§ GOAL OF THE EXERCISE
Please report each line of the listing below that contains the string "Task", copying every such line in full. Case matters.

* start THE INPUT *

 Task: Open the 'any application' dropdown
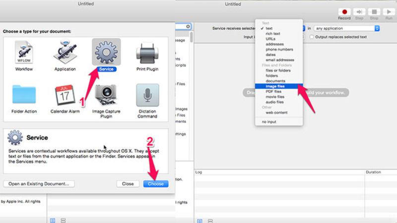point(347,29)
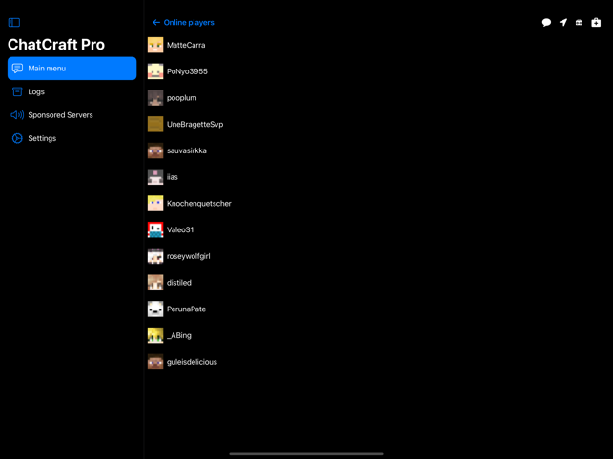Choose Knochenquetscher in player list

coord(198,203)
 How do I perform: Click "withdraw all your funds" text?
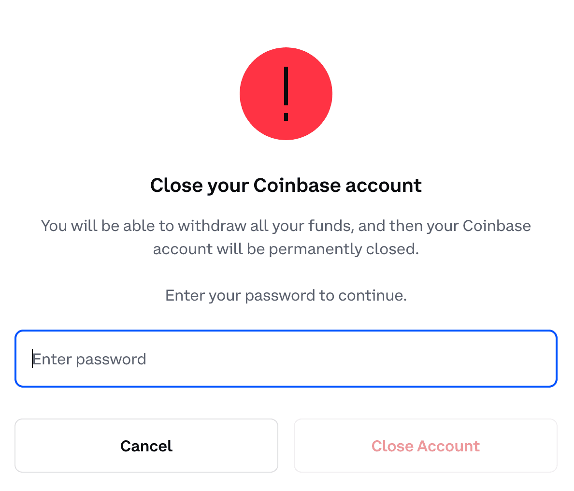(x=261, y=226)
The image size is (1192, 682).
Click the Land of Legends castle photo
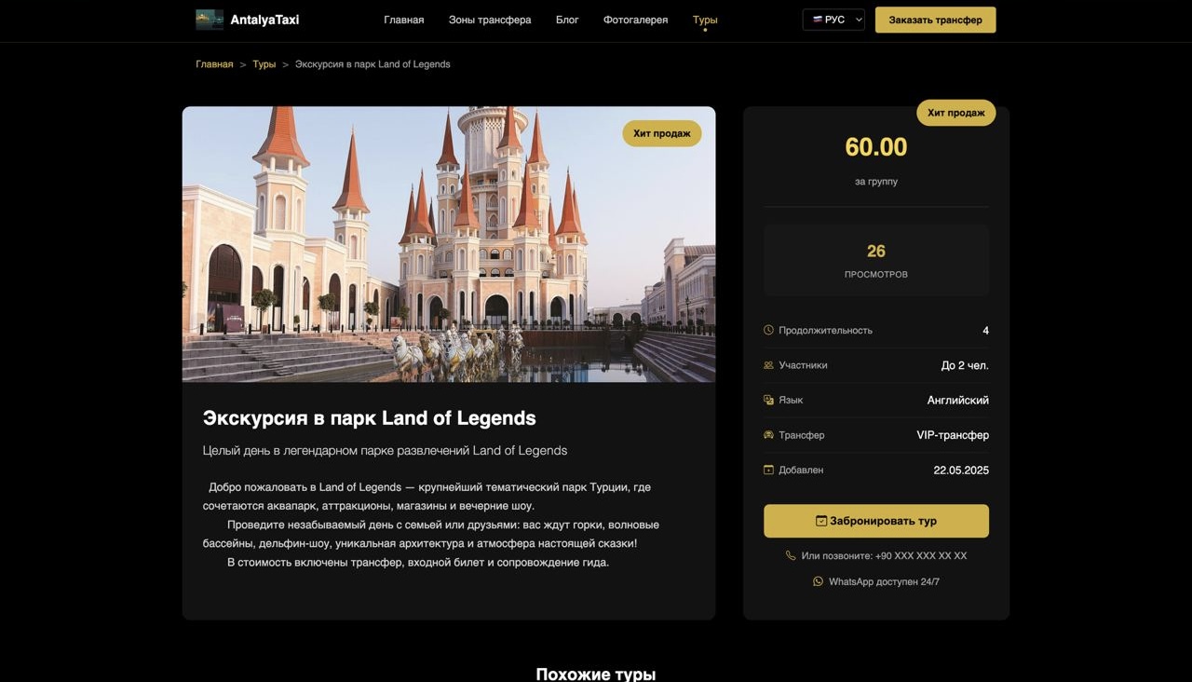point(449,244)
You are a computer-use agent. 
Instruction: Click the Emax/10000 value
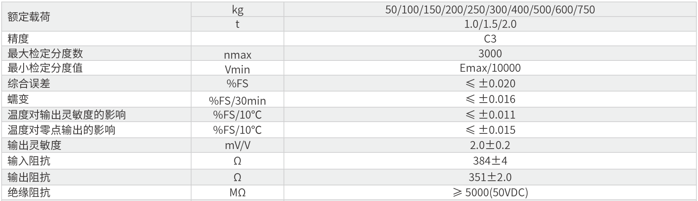(x=490, y=68)
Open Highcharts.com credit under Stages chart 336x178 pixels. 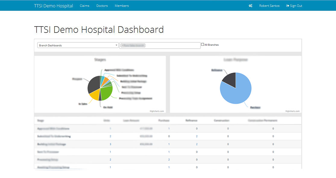coord(157,111)
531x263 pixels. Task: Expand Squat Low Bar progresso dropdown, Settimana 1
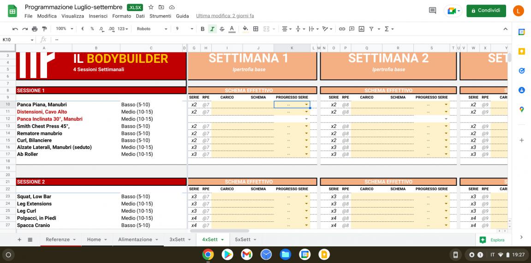pyautogui.click(x=306, y=197)
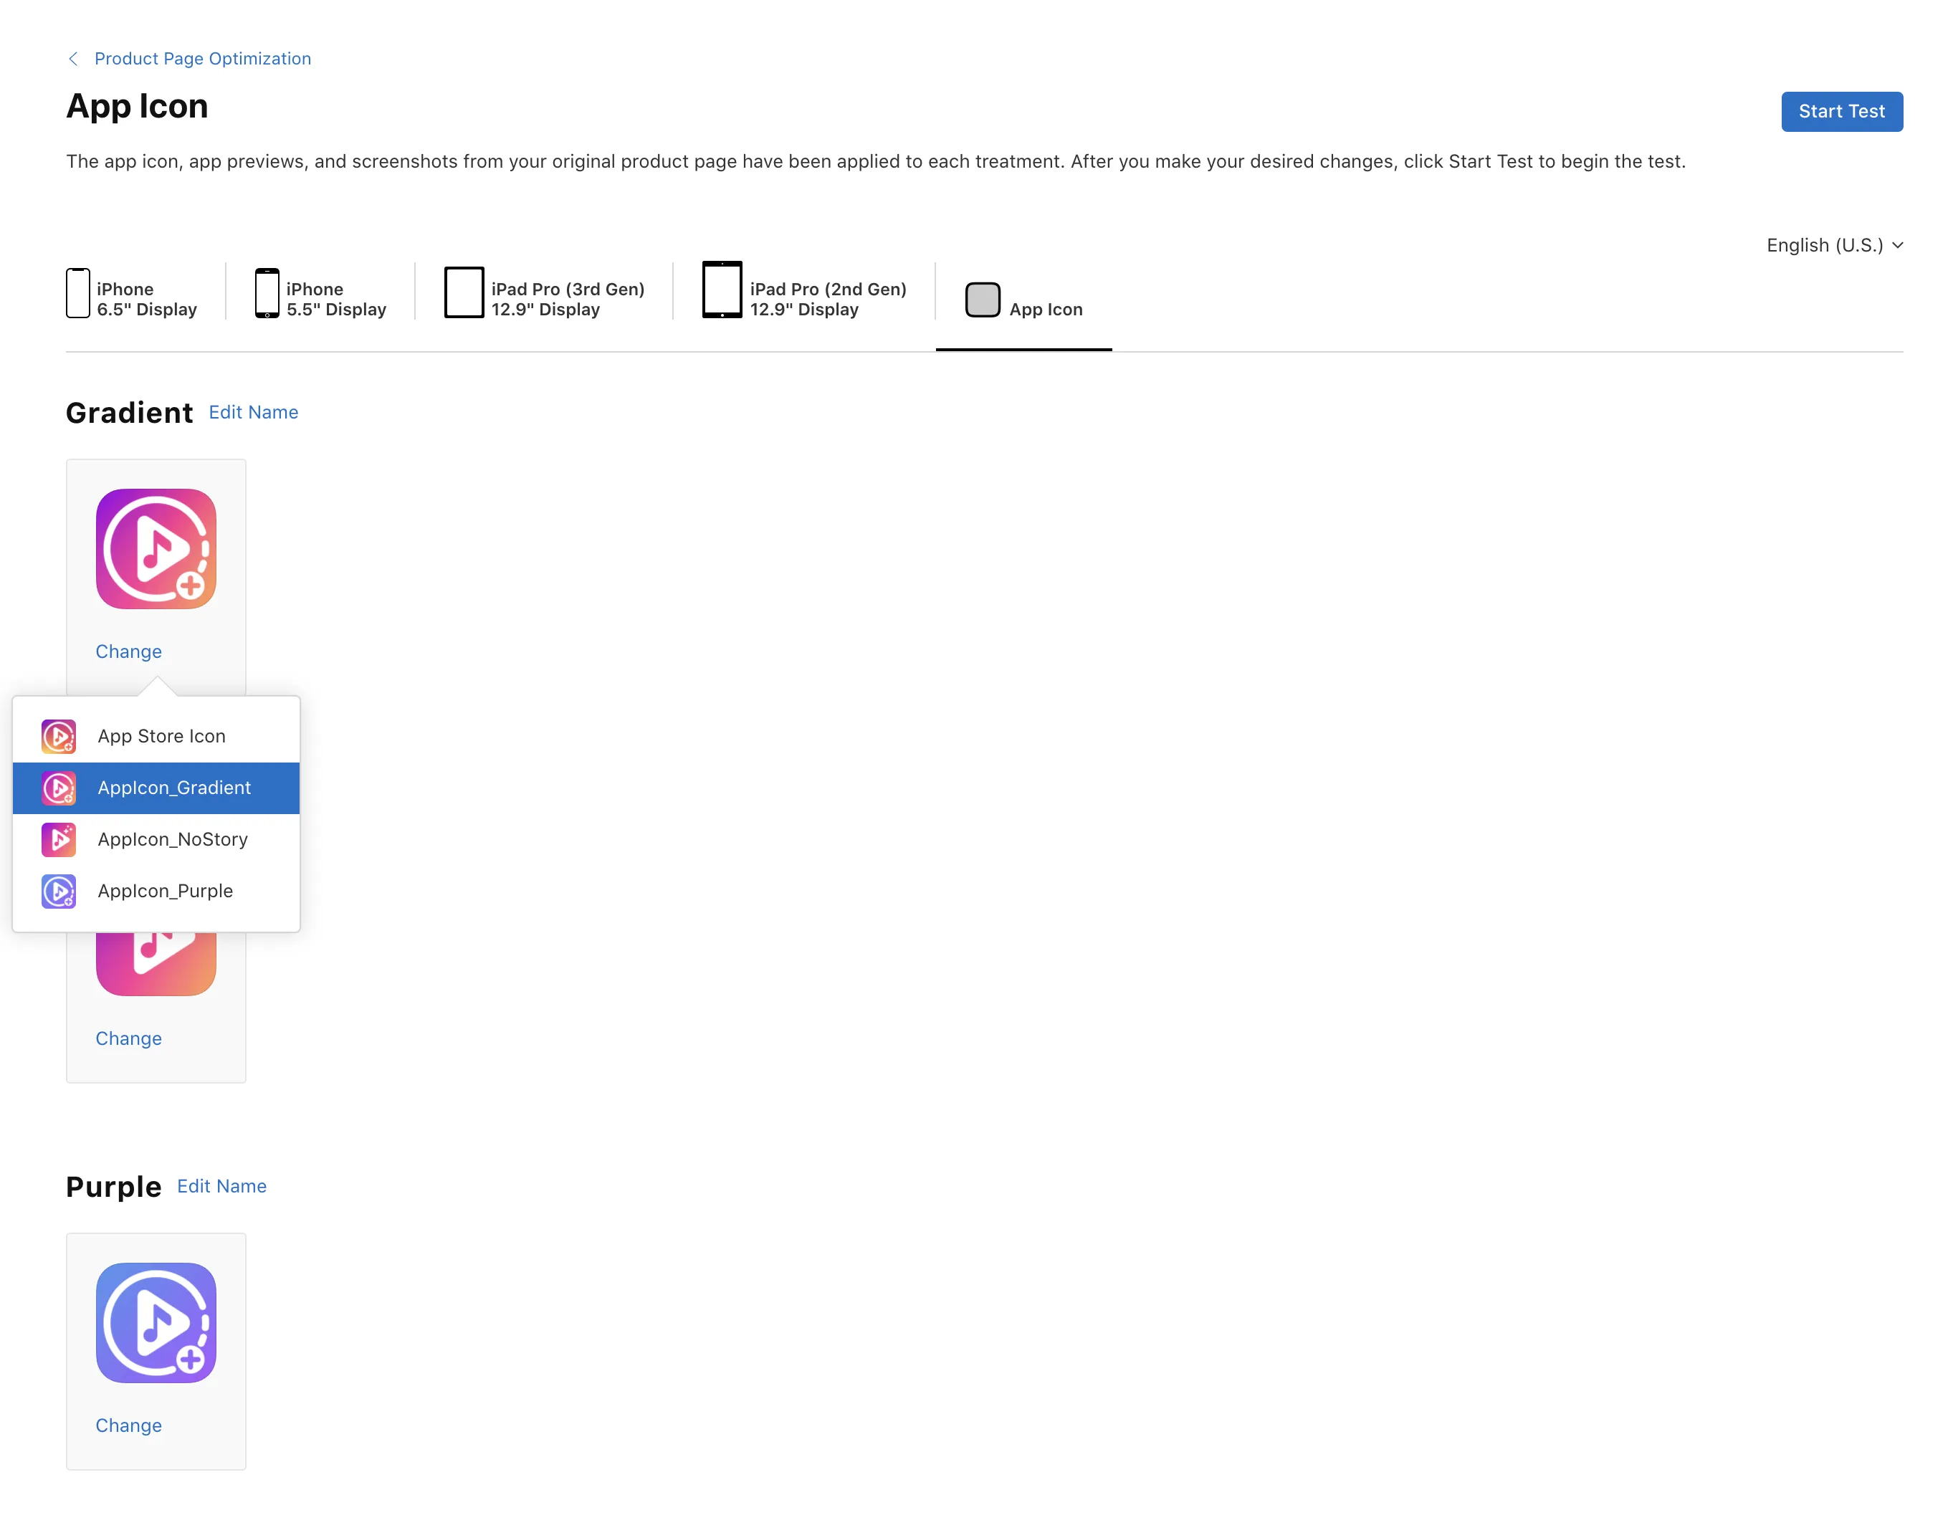Image resolution: width=1948 pixels, height=1515 pixels.
Task: Click the large Purple app icon thumbnail
Action: pos(156,1323)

* end THE INPUT *

§ RESPONSE TO THIS EXERCISE
 Task: Open the 'any application' dropdown
531x263 pixels. Task: Expand Squat Low Bar progresso dropdown, Settimana 1
Task: Click the large Purple app icon thumbnail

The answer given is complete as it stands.